Le eventuali mosse ucraina

Anche lo Stato maggiore ucraino è avvezzo alle offensive invernali e ci sono alcuni elementi che ci fanno pensare che nelle prossime settimane ci sarà un attacco per cercare di spezzare il fronte meridionale nella zona di Melitopol. Innanzitutto, strategicamente, è la cosa più sensata da fare: il fronte, lì, è largo circa 80 chilometri e alle spalle ha il mare, inoltre, in questo momento, col ponte sullo Stretto di Kerch ancora danneggiato, i rifornimenti russi diretti verso la Crimea passano per la maggior parte via terra e via mare. Soprattutto Kiev non può permettersi di cedere l’iniziativa in un momento in cui ha il vantaggio tattico sul terreno, e deve continuare a colpire in modo da costringere i russi sulla difensiva.

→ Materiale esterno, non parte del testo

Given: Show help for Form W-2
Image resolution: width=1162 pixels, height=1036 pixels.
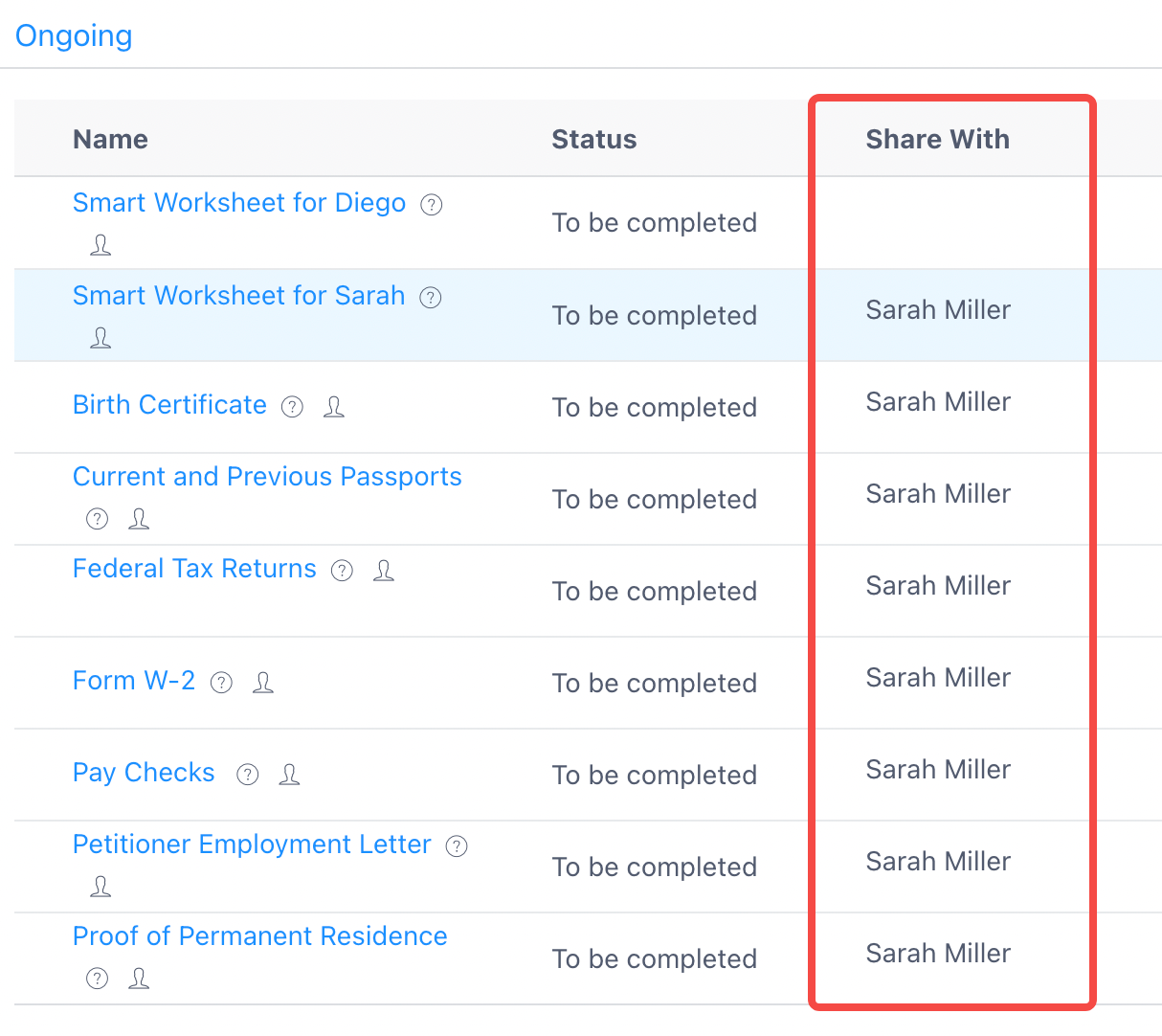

Un altro segnale che ci porta a pensare che nelle prossime settimane potremmo assistere a una nuova controffensiva ucraina diretta da Zaporizhzhia verso Melitopol (e il mare), è la costante attività partigiana che sta causando seri grattacapi ai russi proprio nella città in questione. Prima della controffensiva che, a fine agosto, ha portato alla liberazione della regione di Kharkiv, Kiev aveva predisposto un’intensa attività dietro le linee russe che è stata uno dei fattori chiave dell’esito positivo di quella operazione.

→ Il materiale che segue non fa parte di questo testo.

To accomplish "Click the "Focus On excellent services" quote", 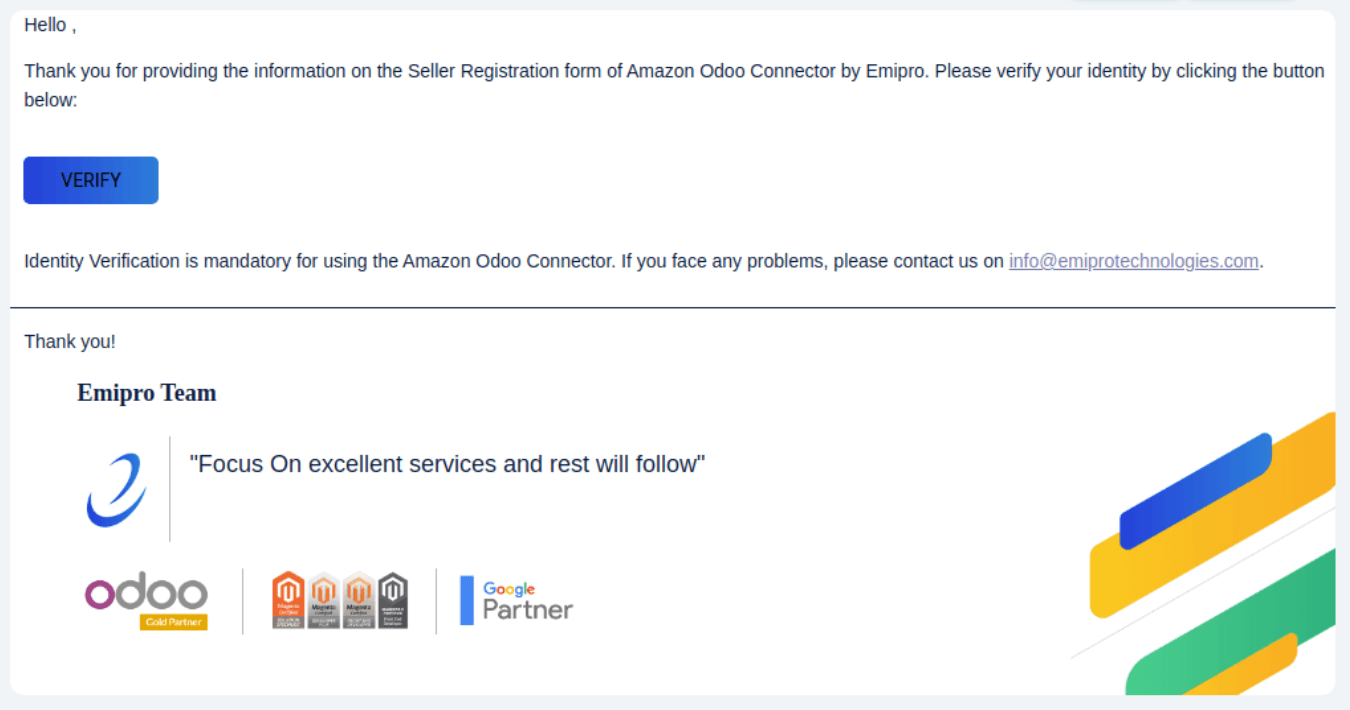I will point(447,464).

Quanto sta accadendo a Melitopol in questo lasso temporale potrebbe essere la copia carbone di quanto già visto durante l’estate, ma esiste pur sempre la possibilità che sia solo un diversivo per distogliere l’attenzione dei russi da quello che potrebbe essere il vero contrattacco (su Donetsk). L’intensità dell’attività di sabotaggio dietro le linee russe, però, ci fa pensare che la controffensiva potrebbe cominciare proprio a Melitopol, seguendo però un copione diverso da quanto visto ad agosto: stavolta, invece di avanzare su un settore per poi colpire pesantemente in un altro (nella fattispecie Kherson e Kharkiv), gli ucraini potrebbero gettarsi in massa su Melitopol sperando che i russi pensino che il vero obiettivo sia il Donbass.